At least once a week, I get asked this question: ‘What is your favorite wine?’ And my answer is always the same: “It depends.”
Now, you might think that’s a way of avoiding the question, but to me your query is incomplete unless you tell me what type of food you intend to pair with the wine. I simply don’t believe wine can be properly enjoyed just on the merits of its own flavors, aromas and textures – without some type of food context.
But, if the question is stated in this manner: What is your favorite wine with, say, beef tenderloin? I might ask the how beef will be prepared? Will it be marinated, dry-rubbed (and with what spices) or just seasoned with salt and pepper? Will it be grilled, pan sautéed or oven roasted? Based upon your answers to those questions, I would then recommend several wines that would marry nicely with that particular treatment of beef tenderloin.

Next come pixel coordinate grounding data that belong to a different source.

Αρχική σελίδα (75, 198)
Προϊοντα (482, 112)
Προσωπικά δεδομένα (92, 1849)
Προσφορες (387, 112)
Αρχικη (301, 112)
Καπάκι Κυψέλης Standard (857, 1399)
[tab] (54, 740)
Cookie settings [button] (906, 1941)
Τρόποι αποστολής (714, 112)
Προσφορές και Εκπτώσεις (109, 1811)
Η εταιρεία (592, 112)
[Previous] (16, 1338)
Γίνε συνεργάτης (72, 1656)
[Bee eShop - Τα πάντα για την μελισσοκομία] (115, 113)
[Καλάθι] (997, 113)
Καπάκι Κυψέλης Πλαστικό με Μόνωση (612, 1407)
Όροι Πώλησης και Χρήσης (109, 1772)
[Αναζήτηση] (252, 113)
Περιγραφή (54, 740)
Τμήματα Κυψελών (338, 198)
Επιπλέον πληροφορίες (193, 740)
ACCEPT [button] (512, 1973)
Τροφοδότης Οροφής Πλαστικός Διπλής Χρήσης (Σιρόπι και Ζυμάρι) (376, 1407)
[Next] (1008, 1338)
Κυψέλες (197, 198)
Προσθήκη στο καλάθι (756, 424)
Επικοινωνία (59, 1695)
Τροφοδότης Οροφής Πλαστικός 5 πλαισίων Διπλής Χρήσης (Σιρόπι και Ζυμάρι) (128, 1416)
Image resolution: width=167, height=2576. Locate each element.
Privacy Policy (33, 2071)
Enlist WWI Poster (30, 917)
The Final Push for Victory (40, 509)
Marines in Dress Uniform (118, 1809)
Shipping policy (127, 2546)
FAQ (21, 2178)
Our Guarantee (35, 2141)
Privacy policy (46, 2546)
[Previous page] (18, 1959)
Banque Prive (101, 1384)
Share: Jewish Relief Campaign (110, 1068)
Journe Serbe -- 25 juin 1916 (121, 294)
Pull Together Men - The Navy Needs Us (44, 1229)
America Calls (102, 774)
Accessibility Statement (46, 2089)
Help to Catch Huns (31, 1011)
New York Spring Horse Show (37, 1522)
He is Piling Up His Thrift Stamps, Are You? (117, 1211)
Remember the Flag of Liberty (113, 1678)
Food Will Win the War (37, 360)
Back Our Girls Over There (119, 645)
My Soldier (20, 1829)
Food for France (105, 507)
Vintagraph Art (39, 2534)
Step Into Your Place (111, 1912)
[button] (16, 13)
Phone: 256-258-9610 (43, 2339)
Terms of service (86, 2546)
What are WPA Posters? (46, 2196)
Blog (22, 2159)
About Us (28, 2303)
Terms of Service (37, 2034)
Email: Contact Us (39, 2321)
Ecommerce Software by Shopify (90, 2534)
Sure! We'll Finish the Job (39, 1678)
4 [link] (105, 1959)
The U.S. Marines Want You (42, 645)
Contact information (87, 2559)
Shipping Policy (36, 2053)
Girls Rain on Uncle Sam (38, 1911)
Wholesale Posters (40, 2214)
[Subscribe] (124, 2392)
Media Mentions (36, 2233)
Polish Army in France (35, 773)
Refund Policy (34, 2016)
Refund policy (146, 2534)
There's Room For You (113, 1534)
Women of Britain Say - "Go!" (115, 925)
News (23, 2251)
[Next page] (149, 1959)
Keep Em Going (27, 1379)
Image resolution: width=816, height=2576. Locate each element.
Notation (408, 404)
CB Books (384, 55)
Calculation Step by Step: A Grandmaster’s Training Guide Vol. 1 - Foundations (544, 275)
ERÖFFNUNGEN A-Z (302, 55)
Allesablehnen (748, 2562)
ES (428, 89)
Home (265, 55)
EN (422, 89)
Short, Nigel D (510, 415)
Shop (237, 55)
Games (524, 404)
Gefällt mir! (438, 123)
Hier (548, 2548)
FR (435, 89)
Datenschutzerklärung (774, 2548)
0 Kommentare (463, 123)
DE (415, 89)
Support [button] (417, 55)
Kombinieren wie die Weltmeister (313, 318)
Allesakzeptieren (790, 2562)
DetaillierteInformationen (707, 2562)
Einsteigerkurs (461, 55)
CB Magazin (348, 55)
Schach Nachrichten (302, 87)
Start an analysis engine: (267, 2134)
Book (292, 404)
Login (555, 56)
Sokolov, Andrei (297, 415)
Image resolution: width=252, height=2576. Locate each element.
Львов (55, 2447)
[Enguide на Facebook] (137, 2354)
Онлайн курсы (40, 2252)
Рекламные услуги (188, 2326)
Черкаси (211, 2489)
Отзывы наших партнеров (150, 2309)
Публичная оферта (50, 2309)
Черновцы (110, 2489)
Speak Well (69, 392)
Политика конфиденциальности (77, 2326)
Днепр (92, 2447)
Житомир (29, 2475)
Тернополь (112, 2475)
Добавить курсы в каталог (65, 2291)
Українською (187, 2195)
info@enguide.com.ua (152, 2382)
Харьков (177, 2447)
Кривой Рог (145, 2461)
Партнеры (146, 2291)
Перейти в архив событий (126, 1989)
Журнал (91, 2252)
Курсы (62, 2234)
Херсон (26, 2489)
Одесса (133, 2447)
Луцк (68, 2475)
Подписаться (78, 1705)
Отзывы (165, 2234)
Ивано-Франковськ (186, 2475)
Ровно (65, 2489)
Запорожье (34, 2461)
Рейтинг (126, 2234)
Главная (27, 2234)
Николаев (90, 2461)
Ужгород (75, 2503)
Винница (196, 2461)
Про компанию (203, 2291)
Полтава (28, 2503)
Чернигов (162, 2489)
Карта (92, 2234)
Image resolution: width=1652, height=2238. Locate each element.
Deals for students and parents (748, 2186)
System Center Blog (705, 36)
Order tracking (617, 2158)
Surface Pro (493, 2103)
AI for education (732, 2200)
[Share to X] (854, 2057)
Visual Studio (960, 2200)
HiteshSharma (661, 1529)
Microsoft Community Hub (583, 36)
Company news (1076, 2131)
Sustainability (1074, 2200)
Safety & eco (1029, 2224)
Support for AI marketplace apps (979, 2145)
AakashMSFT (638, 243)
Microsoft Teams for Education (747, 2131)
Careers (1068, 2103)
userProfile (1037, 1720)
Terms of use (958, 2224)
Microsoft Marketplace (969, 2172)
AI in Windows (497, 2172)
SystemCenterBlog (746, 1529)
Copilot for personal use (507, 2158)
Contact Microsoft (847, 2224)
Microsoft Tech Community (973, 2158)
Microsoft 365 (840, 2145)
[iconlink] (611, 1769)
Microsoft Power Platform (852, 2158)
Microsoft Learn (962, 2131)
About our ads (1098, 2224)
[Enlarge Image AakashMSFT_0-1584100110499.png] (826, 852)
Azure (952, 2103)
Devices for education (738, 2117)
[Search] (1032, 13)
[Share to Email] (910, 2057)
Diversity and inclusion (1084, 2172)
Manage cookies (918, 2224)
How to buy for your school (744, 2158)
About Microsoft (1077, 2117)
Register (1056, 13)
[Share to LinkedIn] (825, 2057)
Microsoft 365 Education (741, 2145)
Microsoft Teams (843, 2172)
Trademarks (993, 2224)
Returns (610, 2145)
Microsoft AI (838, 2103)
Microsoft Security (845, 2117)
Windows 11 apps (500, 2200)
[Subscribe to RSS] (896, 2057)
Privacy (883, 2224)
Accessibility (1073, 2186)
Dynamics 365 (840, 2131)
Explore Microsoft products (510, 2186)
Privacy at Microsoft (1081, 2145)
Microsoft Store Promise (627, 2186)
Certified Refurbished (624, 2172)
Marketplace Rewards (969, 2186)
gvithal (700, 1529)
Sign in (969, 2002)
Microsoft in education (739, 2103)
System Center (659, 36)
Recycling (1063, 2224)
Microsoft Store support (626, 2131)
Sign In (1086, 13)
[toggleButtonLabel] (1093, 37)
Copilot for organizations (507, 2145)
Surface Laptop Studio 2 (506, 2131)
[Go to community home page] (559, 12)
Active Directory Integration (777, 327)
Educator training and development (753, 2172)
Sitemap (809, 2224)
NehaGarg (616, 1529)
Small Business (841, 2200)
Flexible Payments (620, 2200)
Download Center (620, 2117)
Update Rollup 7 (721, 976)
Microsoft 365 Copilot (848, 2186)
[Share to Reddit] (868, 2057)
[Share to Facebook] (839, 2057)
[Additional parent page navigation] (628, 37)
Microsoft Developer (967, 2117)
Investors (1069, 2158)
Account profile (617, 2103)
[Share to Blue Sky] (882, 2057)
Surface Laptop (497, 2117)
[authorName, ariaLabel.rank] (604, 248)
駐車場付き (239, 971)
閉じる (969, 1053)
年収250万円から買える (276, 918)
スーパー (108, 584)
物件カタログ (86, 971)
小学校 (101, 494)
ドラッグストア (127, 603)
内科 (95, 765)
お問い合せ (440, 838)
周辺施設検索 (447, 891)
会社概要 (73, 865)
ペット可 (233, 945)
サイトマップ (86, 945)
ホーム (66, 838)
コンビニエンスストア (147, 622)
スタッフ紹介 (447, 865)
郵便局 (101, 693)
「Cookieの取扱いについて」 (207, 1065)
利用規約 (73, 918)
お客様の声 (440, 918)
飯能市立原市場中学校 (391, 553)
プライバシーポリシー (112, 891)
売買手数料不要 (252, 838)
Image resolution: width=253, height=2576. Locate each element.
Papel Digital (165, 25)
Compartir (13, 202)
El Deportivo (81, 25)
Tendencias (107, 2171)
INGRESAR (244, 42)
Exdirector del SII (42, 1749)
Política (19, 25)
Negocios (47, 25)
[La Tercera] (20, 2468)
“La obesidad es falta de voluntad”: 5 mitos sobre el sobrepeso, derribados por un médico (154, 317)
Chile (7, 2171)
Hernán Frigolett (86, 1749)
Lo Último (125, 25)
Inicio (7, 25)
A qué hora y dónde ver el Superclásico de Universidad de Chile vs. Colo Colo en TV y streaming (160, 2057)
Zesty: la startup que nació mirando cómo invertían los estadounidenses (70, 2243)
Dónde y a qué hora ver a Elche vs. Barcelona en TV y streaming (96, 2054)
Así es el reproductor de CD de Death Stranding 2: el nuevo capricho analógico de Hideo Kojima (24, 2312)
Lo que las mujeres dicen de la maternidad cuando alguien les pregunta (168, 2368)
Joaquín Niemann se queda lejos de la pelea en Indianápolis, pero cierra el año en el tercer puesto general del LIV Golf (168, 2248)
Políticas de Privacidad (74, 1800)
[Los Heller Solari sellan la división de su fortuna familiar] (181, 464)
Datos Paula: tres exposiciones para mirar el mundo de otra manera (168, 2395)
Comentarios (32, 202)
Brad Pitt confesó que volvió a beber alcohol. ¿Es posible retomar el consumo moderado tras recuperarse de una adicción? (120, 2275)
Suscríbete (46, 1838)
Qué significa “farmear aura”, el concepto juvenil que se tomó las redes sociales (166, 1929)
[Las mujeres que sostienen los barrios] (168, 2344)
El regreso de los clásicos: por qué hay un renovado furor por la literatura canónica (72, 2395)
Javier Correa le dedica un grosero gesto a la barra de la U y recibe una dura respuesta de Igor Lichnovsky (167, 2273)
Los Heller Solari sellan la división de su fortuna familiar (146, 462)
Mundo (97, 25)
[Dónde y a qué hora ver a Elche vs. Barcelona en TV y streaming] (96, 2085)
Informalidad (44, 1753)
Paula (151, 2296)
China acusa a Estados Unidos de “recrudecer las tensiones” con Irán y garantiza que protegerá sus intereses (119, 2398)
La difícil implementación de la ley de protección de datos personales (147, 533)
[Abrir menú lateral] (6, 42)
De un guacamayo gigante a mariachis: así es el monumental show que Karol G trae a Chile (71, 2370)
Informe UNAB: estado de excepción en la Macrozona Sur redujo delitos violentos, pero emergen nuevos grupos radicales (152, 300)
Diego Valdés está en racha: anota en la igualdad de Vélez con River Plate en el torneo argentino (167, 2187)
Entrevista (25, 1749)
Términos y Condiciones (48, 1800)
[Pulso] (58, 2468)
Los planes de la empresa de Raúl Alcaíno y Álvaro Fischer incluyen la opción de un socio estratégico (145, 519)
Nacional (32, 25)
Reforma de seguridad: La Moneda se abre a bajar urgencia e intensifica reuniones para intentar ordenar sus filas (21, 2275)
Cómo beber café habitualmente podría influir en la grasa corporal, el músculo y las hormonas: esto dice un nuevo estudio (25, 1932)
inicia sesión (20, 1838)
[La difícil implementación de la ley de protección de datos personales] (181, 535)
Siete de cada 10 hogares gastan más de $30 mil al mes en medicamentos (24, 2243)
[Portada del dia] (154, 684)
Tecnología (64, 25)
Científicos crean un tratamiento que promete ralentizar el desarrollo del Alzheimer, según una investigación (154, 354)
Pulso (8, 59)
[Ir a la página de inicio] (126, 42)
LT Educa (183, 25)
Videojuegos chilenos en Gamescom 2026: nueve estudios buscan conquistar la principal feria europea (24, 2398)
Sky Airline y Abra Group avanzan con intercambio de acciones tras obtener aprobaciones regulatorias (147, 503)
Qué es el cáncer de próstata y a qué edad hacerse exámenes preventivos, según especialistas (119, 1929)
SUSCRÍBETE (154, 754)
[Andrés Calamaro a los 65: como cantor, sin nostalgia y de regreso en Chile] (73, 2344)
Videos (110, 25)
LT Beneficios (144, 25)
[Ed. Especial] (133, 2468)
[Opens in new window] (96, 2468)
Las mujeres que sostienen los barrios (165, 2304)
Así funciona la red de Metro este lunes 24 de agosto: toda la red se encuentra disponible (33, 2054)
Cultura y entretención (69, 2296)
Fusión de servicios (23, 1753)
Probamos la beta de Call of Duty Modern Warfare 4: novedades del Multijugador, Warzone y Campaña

So with Thanksgiving only a week away, you can probably guess what question I’ve been asked lately. Well, there’s a problem in answering this one. But it’s a good problem for a wine lover to have. Why? Well, Thanksgiving dinner is about the easiest meal you’ll ever have for which to select the right wine. As a matter of fact, it’s almost impossible not to find at least one good wine and food pairing during this holiday meal.
For years, I‘ve touted the culinary versatility of turkey to be equally successfully paired with both white and red, as well as with light or full-bodied wines. The reason is the “National Bird” is blessed with meat that has different flavors, colors and textures. Add to this the way it is prepared – from traditional oven-baking, to deep frying, to grilling, to smoking (with hardwood such as apple) -and you have even more wine choices from which to select.
When you prepare stuffing to accompany the meal, you add a whole other flavor dimension which, depending upon the nature of the dressing, opens up even more wine possibilities. For example, one Thanksgiving I stuffed a charcoal grilled turkey with cornbread, Monterey jack cheese, ancho chili peppers and chorizo sausage. What wine, you might ask, did I serve with this non-traditional turkey and stuffing?
Well, I started with Beaujolais Nouveau as an aperitif, proceeded to open a bottle of pinot gris from Alsace for those who preferred white wine, and uncorked a full-bodied Alexander Valley zinfandel for those who preferred a big red. And guess what? It worked. For dessert, I selected a bottle of Mendocino County late harvest gewürztraminer to accompany the pumpkin pie. Then I plopped down on the couch to watch some other NFL team beat up the Detroit Lions.
For the traditional oven-roasted turkey with a chestnut, sage bread dressing, I suggest a light to medium bodied white wine such Soave or Arneis from Italy, a white Bordeaux or any steely, non-oaked chardonnay. For reds, with this meal, you might pair a pinot noir from the Sonoma Coast, a Chianti Classico from Tuscany, or a Chateauneuf du Pape from France. And older reds, such as a claret from Bordeaux, Brunello Di Montalcino from Tuscany or a California cabernet sauvignon, go nicely as well.
Whatever you choose, have a wonderful Thanksgiving!